### Exercise instructions
Read the listing below. Then repeat it exactly.
### Task material ###
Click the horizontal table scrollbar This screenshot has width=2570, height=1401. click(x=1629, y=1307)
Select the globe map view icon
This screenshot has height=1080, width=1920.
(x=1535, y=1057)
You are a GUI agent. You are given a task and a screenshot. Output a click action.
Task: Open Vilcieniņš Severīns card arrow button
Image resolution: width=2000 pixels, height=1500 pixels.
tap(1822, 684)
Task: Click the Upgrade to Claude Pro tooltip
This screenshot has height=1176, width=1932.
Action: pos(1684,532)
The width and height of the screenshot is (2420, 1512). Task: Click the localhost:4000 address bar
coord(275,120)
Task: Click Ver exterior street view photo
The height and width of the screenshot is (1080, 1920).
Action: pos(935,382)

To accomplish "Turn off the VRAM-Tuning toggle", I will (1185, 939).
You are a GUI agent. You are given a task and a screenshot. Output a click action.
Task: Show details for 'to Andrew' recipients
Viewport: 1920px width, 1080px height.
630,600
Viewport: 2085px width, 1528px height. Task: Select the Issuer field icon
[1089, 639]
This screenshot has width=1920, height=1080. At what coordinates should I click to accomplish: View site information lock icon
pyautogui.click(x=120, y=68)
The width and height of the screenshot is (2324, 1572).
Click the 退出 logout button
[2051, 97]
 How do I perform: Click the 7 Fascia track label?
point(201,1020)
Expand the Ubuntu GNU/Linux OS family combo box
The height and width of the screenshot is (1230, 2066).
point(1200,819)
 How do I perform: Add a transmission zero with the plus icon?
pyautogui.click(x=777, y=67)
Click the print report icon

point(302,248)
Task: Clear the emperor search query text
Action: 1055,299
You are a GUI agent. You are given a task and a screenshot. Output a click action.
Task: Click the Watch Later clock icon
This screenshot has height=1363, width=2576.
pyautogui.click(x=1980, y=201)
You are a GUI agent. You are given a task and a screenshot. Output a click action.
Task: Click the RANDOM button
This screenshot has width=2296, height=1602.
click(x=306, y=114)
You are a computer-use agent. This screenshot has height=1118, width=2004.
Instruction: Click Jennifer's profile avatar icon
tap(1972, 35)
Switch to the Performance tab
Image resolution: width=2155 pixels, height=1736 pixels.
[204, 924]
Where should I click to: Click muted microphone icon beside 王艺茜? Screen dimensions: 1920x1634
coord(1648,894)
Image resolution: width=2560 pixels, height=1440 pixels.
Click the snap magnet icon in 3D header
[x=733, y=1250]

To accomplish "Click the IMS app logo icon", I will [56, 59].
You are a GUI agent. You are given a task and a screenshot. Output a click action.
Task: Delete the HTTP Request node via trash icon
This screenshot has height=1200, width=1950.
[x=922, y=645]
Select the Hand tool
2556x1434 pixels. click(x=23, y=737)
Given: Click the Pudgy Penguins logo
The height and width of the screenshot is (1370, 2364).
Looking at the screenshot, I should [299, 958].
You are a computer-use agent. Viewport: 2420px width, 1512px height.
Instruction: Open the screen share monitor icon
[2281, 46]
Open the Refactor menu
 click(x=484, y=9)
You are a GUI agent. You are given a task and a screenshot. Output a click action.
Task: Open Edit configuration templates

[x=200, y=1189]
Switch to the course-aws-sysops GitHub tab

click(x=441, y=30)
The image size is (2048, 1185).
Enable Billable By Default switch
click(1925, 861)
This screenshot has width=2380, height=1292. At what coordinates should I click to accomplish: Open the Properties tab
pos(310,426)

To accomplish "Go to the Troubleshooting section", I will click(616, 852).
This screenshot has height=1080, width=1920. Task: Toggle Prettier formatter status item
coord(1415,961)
###
### Answer space
Click the horizontal table scrollbar This screenshot has width=2570, height=1401. click(x=1629, y=1307)
Select the globe map view icon
This screenshot has height=1080, width=1920.
(x=1535, y=1057)
You are a GUI agent. You are given a task and a screenshot. Output a click action.
Task: Open Vilcieniņš Severīns card arrow button
Image resolution: width=2000 pixels, height=1500 pixels.
tap(1822, 684)
Task: Click the Upgrade to Claude Pro tooltip
This screenshot has height=1176, width=1932.
Action: pos(1684,532)
The width and height of the screenshot is (2420, 1512). Task: Click the localhost:4000 address bar
coord(275,120)
Task: Click Ver exterior street view photo
The height and width of the screenshot is (1080, 1920).
Action: pos(935,382)

To accomplish "Turn off the VRAM-Tuning toggle", I will (1185, 939).
You are a GUI agent. You are given a task and a screenshot. Output a click action.
Task: Show details for 'to Andrew' recipients
Viewport: 1920px width, 1080px height.
630,600
Viewport: 2085px width, 1528px height. Task: Select the Issuer field icon
[1089, 639]
This screenshot has width=1920, height=1080. At what coordinates should I click to accomplish: View site information lock icon
pyautogui.click(x=120, y=68)
The width and height of the screenshot is (2324, 1572).
Click the 退出 logout button
[2051, 97]
 How do I perform: Click the 7 Fascia track label?
point(201,1020)
Expand the Ubuntu GNU/Linux OS family combo box
The height and width of the screenshot is (1230, 2066).
point(1200,819)
 How do I perform: Add a transmission zero with the plus icon?
pyautogui.click(x=777, y=67)
Click the print report icon

point(302,248)
Task: Clear the emperor search query text
Action: 1055,299
You are a GUI agent. You are given a task and a screenshot. Output a click action.
Task: Click the Watch Later clock icon
This screenshot has height=1363, width=2576.
pyautogui.click(x=1980, y=201)
You are a GUI agent. You are given a task and a screenshot. Output a click action.
Task: Click the RANDOM button
This screenshot has width=2296, height=1602.
click(x=306, y=114)
You are a computer-use agent. This screenshot has height=1118, width=2004.
Instruction: Click Jennifer's profile avatar icon
tap(1972, 35)
Switch to the Performance tab
Image resolution: width=2155 pixels, height=1736 pixels.
[204, 924]
Where should I click to: Click muted microphone icon beside 王艺茜? Screen dimensions: 1920x1634
coord(1648,894)
Image resolution: width=2560 pixels, height=1440 pixels.
Click the snap magnet icon in 3D header
[x=733, y=1250]

To accomplish "Click the IMS app logo icon", I will [56, 59].
You are a GUI agent. You are given a task and a screenshot. Output a click action.
Task: Delete the HTTP Request node via trash icon
This screenshot has height=1200, width=1950.
[x=922, y=645]
Select the Hand tool
2556x1434 pixels. click(x=23, y=737)
Given: Click the Pudgy Penguins logo
The height and width of the screenshot is (1370, 2364).
Looking at the screenshot, I should [299, 958].
You are a computer-use agent. Viewport: 2420px width, 1512px height.
Instruction: Open the screen share monitor icon
[2281, 46]
Open the Refactor menu
 click(x=484, y=9)
You are a GUI agent. You are given a task and a screenshot. Output a click action.
Task: Open Edit configuration templates

[x=200, y=1189]
Switch to the course-aws-sysops GitHub tab

click(x=441, y=30)
The image size is (2048, 1185).
Enable Billable By Default switch
click(1925, 861)
This screenshot has width=2380, height=1292. At what coordinates should I click to accomplish: Open the Properties tab
pos(310,426)

To accomplish "Go to the Troubleshooting section", I will click(616, 852).
This screenshot has height=1080, width=1920. Task: Toggle Prettier formatter status item
coord(1415,961)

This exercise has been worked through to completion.